(updated with correction)
Institutional investors might find within a year that their real estate funds are co-investing alongside crowdfunding capital.
While in its infancy — with estimated global real estate transactions of around $100 million to date — crowdfunding is growing as a source of capital for real estate, and money managers are taking notice.
The impact on institutional investors will depend on how big the crowdfunding market becomes.
Crowdfunding is “the biggest change since junk bonds in the 1980s,” said Lewis Feldman, partner and chair of Goodwin Procter LLP's Los Angeles office. “There's a $13 trillion real estate market, with over $1 trillion of debt and equity spent each year and $100 million (crowd)funded so far.”

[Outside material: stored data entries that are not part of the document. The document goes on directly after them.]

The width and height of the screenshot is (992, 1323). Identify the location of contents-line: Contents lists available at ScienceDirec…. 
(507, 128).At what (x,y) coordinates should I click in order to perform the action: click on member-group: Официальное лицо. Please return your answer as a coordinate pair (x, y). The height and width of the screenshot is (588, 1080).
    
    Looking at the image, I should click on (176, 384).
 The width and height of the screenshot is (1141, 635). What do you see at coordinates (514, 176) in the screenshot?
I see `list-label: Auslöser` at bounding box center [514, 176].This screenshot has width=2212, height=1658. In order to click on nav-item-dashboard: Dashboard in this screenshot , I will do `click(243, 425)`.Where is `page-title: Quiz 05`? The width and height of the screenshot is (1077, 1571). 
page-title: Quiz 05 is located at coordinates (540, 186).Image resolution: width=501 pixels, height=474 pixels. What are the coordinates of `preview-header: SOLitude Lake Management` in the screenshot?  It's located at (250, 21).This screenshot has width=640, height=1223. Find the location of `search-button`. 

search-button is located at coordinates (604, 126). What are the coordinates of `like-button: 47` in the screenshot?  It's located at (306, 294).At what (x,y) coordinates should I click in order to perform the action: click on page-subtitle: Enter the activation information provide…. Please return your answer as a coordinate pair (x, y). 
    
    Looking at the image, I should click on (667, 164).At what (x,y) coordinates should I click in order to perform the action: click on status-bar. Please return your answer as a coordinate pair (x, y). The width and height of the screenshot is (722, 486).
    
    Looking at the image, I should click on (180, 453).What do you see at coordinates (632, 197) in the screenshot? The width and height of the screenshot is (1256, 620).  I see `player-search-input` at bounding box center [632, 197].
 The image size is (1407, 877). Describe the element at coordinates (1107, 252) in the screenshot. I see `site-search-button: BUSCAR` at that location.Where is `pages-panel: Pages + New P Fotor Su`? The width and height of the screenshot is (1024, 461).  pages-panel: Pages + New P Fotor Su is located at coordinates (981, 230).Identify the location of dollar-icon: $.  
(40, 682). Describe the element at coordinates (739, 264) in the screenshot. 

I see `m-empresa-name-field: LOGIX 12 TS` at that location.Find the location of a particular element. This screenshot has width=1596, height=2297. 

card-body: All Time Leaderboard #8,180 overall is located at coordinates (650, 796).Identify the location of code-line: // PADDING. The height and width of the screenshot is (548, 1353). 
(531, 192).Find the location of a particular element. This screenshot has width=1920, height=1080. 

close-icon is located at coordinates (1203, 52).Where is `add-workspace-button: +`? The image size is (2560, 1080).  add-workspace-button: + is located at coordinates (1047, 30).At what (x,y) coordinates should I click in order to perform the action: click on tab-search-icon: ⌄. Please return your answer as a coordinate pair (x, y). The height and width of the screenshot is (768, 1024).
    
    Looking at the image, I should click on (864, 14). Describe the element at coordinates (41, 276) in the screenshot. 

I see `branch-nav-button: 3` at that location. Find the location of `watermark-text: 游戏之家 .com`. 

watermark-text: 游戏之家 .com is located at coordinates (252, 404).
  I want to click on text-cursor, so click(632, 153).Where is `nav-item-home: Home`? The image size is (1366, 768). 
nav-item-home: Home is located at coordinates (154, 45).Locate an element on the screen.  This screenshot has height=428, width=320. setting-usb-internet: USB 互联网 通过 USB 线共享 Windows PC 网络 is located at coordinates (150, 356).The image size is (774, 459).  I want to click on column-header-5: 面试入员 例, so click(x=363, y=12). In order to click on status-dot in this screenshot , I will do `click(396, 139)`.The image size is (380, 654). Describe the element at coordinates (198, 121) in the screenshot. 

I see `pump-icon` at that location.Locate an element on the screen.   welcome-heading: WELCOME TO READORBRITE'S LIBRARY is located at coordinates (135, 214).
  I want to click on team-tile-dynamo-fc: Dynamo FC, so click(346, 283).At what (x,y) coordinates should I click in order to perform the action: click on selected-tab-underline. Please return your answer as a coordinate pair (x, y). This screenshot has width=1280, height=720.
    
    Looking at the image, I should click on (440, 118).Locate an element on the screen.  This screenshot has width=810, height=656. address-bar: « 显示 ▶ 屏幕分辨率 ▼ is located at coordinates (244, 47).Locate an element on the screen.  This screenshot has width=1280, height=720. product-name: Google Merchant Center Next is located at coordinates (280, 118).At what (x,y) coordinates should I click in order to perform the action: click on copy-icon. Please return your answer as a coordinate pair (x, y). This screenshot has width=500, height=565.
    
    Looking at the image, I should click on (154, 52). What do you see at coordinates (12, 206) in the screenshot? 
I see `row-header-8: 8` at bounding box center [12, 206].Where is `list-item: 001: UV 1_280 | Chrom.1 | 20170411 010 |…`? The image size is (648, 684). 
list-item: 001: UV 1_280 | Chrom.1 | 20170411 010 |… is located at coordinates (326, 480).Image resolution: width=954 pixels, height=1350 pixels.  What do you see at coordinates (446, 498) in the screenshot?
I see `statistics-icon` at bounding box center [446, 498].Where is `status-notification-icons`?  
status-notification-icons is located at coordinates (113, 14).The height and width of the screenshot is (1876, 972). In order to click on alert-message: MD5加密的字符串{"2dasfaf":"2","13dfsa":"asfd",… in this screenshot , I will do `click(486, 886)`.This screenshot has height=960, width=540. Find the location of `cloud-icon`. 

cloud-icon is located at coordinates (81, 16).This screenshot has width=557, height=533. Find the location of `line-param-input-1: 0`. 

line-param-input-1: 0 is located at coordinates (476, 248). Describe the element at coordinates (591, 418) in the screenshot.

By summer's end, Mr. Feldman expects the first deals to be announced that include crowdfunding investing alongside institutional capital. He declined to identify the transactions or the participants.
Real estate investment managers are attracted to crowdfunding — funding a venture by raising many small amounts of money from a large number of people, typically via the Internet — because it is a cheaper source of capital and less demanding than institutional money. A few family offices and small institutional investors are considering investing directly in properties on crowdfunding websites.
American Realty Capital, Boston, is preparing to start raising crowdfunded capital this year, said Nicholas Schorsch, founder, chairman and CEO of the real estate investment trust sponsor and manager.